------ Raw data

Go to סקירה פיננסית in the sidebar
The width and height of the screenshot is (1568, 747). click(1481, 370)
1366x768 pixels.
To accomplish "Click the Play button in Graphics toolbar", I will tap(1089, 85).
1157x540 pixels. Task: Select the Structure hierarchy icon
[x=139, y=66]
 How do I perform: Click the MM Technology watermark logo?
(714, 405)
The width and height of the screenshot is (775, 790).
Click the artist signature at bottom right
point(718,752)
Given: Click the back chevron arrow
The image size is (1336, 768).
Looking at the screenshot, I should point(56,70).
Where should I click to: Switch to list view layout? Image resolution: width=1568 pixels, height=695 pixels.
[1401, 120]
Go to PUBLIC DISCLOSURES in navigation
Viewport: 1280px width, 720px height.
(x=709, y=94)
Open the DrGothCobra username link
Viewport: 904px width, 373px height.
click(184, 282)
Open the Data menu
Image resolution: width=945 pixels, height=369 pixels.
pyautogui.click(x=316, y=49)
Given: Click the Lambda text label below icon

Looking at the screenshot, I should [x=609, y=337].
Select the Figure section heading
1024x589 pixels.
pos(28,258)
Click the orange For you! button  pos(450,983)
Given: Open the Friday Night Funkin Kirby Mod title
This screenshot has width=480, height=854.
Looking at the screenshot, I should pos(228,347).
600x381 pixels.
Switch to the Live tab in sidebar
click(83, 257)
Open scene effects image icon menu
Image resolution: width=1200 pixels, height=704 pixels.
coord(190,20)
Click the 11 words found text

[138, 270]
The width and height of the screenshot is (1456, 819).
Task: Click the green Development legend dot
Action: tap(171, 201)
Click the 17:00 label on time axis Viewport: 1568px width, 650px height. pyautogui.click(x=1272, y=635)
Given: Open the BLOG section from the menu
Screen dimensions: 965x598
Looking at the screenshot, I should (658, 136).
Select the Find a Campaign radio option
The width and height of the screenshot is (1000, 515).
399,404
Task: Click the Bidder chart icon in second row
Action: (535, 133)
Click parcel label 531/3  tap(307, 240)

------------

Your task: The whole listing, restated word for word, is the expected answer.

Reply:
Go to סקירה פיננסית in the sidebar
The width and height of the screenshot is (1568, 747). click(1481, 370)
1366x768 pixels.
To accomplish "Click the Play button in Graphics toolbar", I will tap(1089, 85).
1157x540 pixels. Task: Select the Structure hierarchy icon
[x=139, y=66]
 How do I perform: Click the MM Technology watermark logo?
(714, 405)
The width and height of the screenshot is (775, 790).
Click the artist signature at bottom right
point(718,752)
Given: Click the back chevron arrow
The image size is (1336, 768).
Looking at the screenshot, I should point(56,70).
Where should I click to: Switch to list view layout? Image resolution: width=1568 pixels, height=695 pixels.
[1401, 120]
Go to PUBLIC DISCLOSURES in navigation
Viewport: 1280px width, 720px height.
(x=709, y=94)
Open the DrGothCobra username link
Viewport: 904px width, 373px height.
click(184, 282)
Open the Data menu
Image resolution: width=945 pixels, height=369 pixels.
pyautogui.click(x=316, y=49)
Given: Click the Lambda text label below icon

Looking at the screenshot, I should [x=609, y=337].
Select the Figure section heading
1024x589 pixels.
pos(28,258)
Click the orange For you! button  pos(450,983)
Given: Open the Friday Night Funkin Kirby Mod title
This screenshot has width=480, height=854.
Looking at the screenshot, I should pos(228,347).
600x381 pixels.
Switch to the Live tab in sidebar
click(83, 257)
Open scene effects image icon menu
Image resolution: width=1200 pixels, height=704 pixels.
coord(190,20)
Click the 11 words found text

[138, 270]
The width and height of the screenshot is (1456, 819).
Task: Click the green Development legend dot
Action: tap(171, 201)
Click the 17:00 label on time axis Viewport: 1568px width, 650px height. pyautogui.click(x=1272, y=635)
Given: Open the BLOG section from the menu
Screen dimensions: 965x598
Looking at the screenshot, I should (658, 136).
Select the Find a Campaign radio option
The width and height of the screenshot is (1000, 515).
399,404
Task: Click the Bidder chart icon in second row
Action: (535, 133)
Click parcel label 531/3  tap(307, 240)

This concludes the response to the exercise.